Blake Koch is also right in the thick of the points battle. His position, however, is the opposite of that of Jones and Dillon, in more ways than one. Finishes of 11th at Kentucky and 14th at Dover have placed him seventh in points, four markers above the cut line. If Koch wants to stay in the championship hunt, he will need a good finish at Charlotte. Or, at least, he must not finish too far behind Jones, Dillon, or eighth place Brennan Poole as to lose his points advantage and drop out of a transfer spot. While seeing Koch advance in through the Chase at the expense of Jones or Dillon would be a surprise, it would not be the first time that Koch has surprised XFINITY fans in 2016.
Koch has been a regular presence in the XFINITY Series for six years, but the majority of his races have been with part-time or start and park teams. Last year was the first time Koch truly got to race a full season, driving for Tri-Star Motorsports. After a season of middling finishes, Koch joined Matthew Kaulig’s new team for 2016. Although the team has a technical alliance with Richard Childress Racing, the pairing of an unproven driver with an unproven team obviously did not guarantee success.

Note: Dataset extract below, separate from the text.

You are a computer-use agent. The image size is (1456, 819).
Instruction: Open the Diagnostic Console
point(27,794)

Thus far, things have gone well for Koch and Kaulig Racing. Koch’s average finish is 17.7 (compared to 24.5 last year) and he has scored the first top 10s of his XFINITY career this season. Koch and Ryan Sieg were the only two drivers from single-car operations with smaller budgets to make the Chase. With Sieg currently 11th in points, 10 markers below the cutoff and facing a probable elimination this weekend, Koch has a chance to be the biggest underdog story of the Chase, if he can avoid elimination himself.

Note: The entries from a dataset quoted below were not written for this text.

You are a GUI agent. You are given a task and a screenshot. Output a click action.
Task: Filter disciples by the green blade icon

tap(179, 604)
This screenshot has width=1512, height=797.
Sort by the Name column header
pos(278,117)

Dover could have been a great race for Koch. The No. 11 team used an alternate pit strategy to get off-sequence with the front runners. When other drivers began pitting under green, Koch inherited the race lead, and he held it for 15 laps until a caution came out when Justin Marks crashed. The strategy play would have allowed Koch to pit under caution and lose very little track position. However, the yellow flag came out too close to when Koch had to pit. He ran out of gas and had to visit pit road before it opened, incurring a penalty from NASCAR. Worse yet, Koch could not get the car re-fired after the fueling was complete and lost a lap in the pits. Any chance he had of contending for the win was gone.
Will the points that Koch potentially lost at Dover come back to haunt him if he drops out of the Chase? While elimination would certainly be disappointing for the No. 11 team, the organization has much less to worry about than Jones and Dillon. Both of those drivers may have the speed that they need to knock Koch out, but reaching the Round of 8 was expected from Dillon and especially Jones all along. Recall how, after Sunday’s race at Dover, Jones said it was embarrassing for him and his team to be outside the Chase cutoff at this point. Considering how good Jones has performed this year when everything has gone right, getting bumped from the Chase at the end of the first round would be a huge letdown.

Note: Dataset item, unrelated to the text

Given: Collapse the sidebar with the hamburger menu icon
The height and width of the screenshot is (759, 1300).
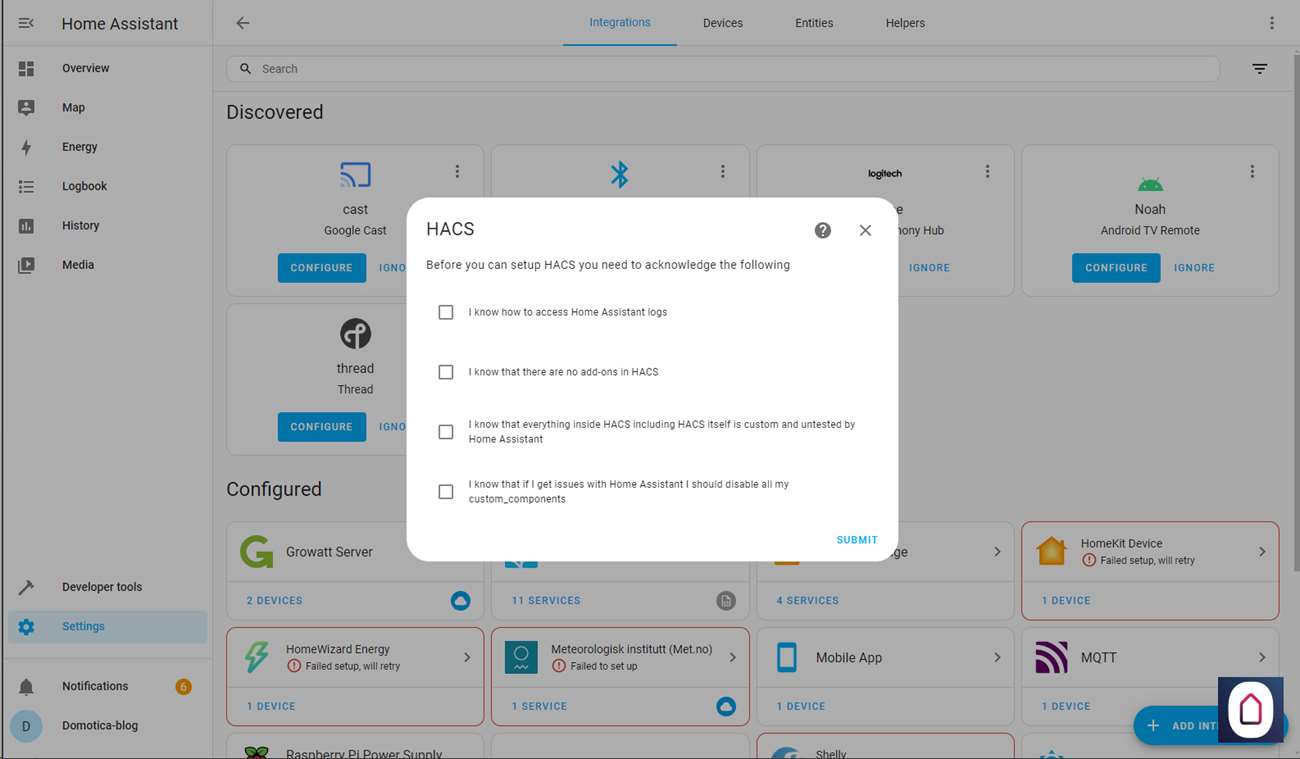Looking at the screenshot, I should pos(26,23).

Koch, like Jones, would lose a chance to compete for the championship if he gets eliminated. Yet Koch does not really have an equal chance of winning the championship in the first place. Nor does he have the weight of expectations that Jones surely feels. Just being a part of the Chase means that Koch and Kaulig Racing have had a successful first season together. Playing the role of underdog into the Chase’s second round would only be icing on the cake.